Fils unique d'un couple de riches missionnaires, l'Homme Hilare avait été kidnappé tout bébé par des bandits chinois. Les riches missionnaires ayant refusé (par principes religieux) de payer la rançon de leur fils, les bandits, fous de rage, avaient placé la tête du petit dans un étau de charpentier et donné quelques tours de vis vers la droite. Le sujet de cette expérience unique, s'était retrouvé à l'âge d'homme avec un crâne chauve, étiré en pain de sucre, et un énorme trou ovale sous le nez, qui lui tenait lieu de bouche. Le nez lui-même n'était que deux narines closes. C'est pourquoi, à chaque respiration de l'Homme Hilare, l'orifice hideux et pitoyable qu'il avait sous le nez se dilatait et se contractait - du moins, c'est ainsi que je l'imagine - comme une monstrueuse ventouse. ( Le Chef mimait la respiration de son personnage mieux qu'il ne l'expliquait.) Les étrangers tombaient raides morts à la seule vue du visage horrible de l'Homme Hilare. Son entourage le fuyait. Assez paradoxalement, pourtant, les bandits le laissaient rôder dans leur quartier général pour peu qu'il gardât le visage caché sous un léger masque rouge fait avec des pétales de coquelicot. Ce masque ne servait pas uniquement à épargner aux bandits le spectacle du visage de leur fils adoptif, il leur permettait aussi de rester sensibles à ses allées et venues; en outre, il empestait l'opium.

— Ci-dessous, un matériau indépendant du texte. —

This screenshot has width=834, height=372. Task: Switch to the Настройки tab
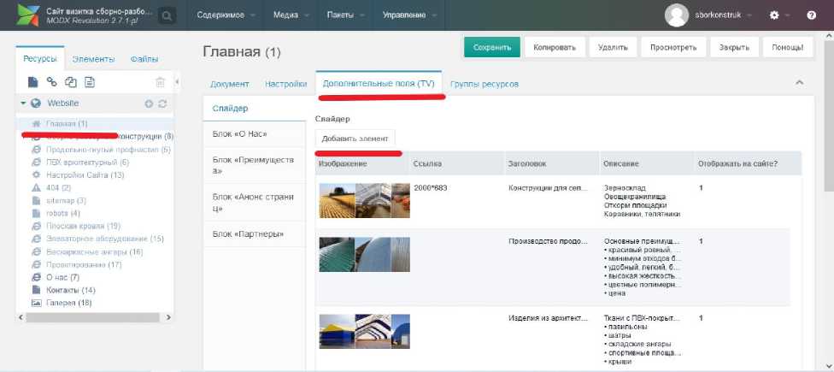click(285, 84)
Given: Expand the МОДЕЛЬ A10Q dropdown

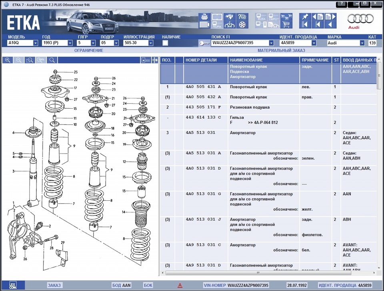Looking at the screenshot, I should [36, 43].
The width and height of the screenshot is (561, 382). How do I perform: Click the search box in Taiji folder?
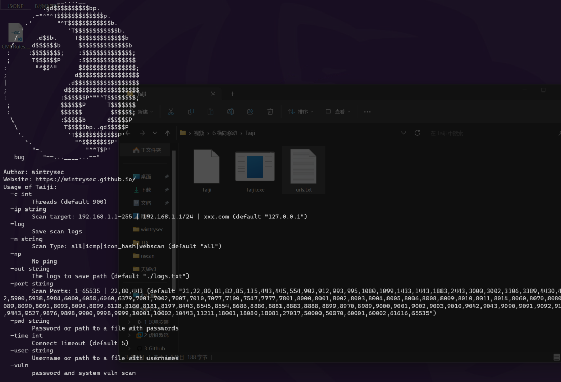488,133
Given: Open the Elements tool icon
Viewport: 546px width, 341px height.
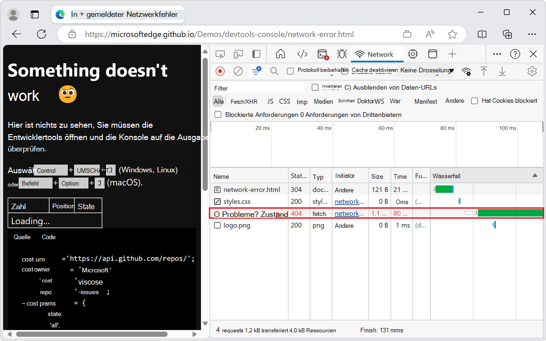Looking at the screenshot, I should coord(302,54).
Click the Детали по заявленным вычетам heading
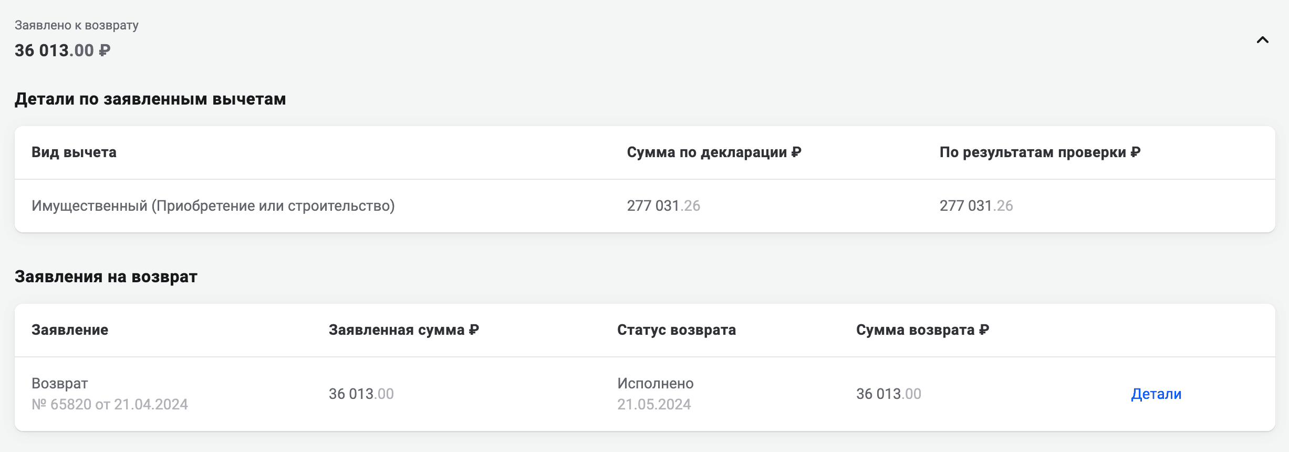 (150, 99)
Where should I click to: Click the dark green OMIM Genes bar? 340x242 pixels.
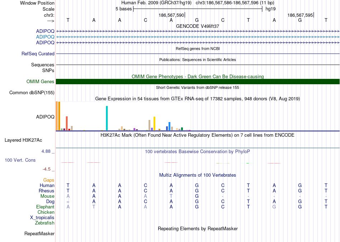pyautogui.click(x=198, y=81)
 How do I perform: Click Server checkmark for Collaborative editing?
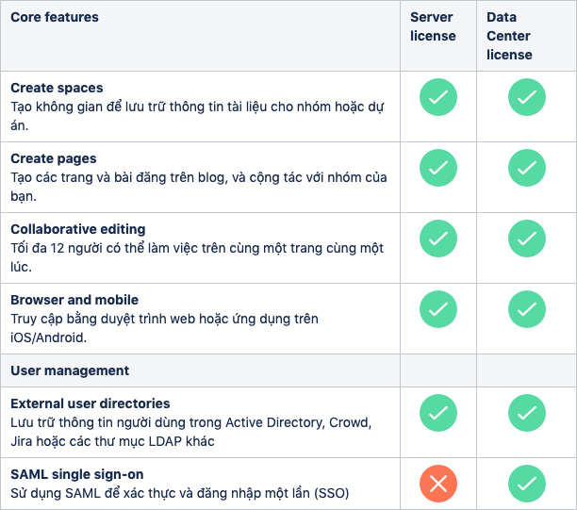437,239
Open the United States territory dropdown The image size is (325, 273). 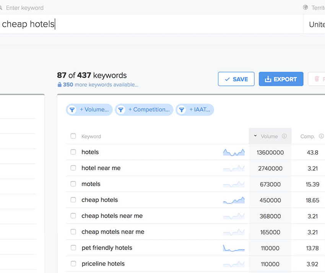pos(317,24)
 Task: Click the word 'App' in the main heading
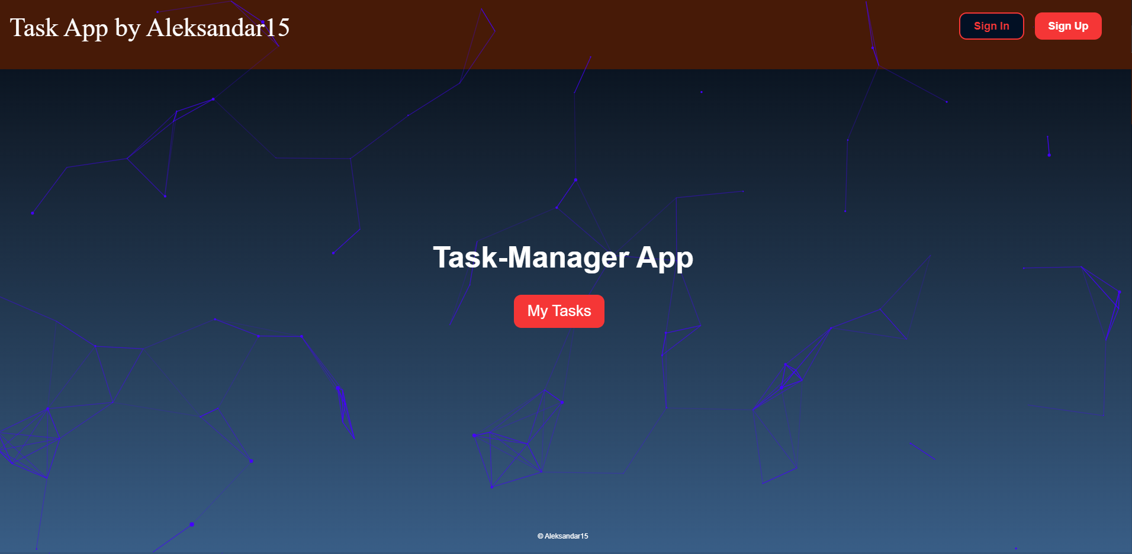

Chaque matin, dans sa solitude extrême, l'Homme Hilare se glissait hors du repaire des bandits (il avait la démarche gracieuse du chat), et il s'enfonçait dans l'épaisse forêt alentour. Là il se liait d'amitié avec des animaux de toute espèce: des chiens, des souris blanches, des aigles, des lions, des boas constrictors, des loups. Qui plus est, il enlevait son masque, et leur parlait, dans leur propre langage, d'une vois mélodieuse et douce. Ils ne le trouvaient pas affreux.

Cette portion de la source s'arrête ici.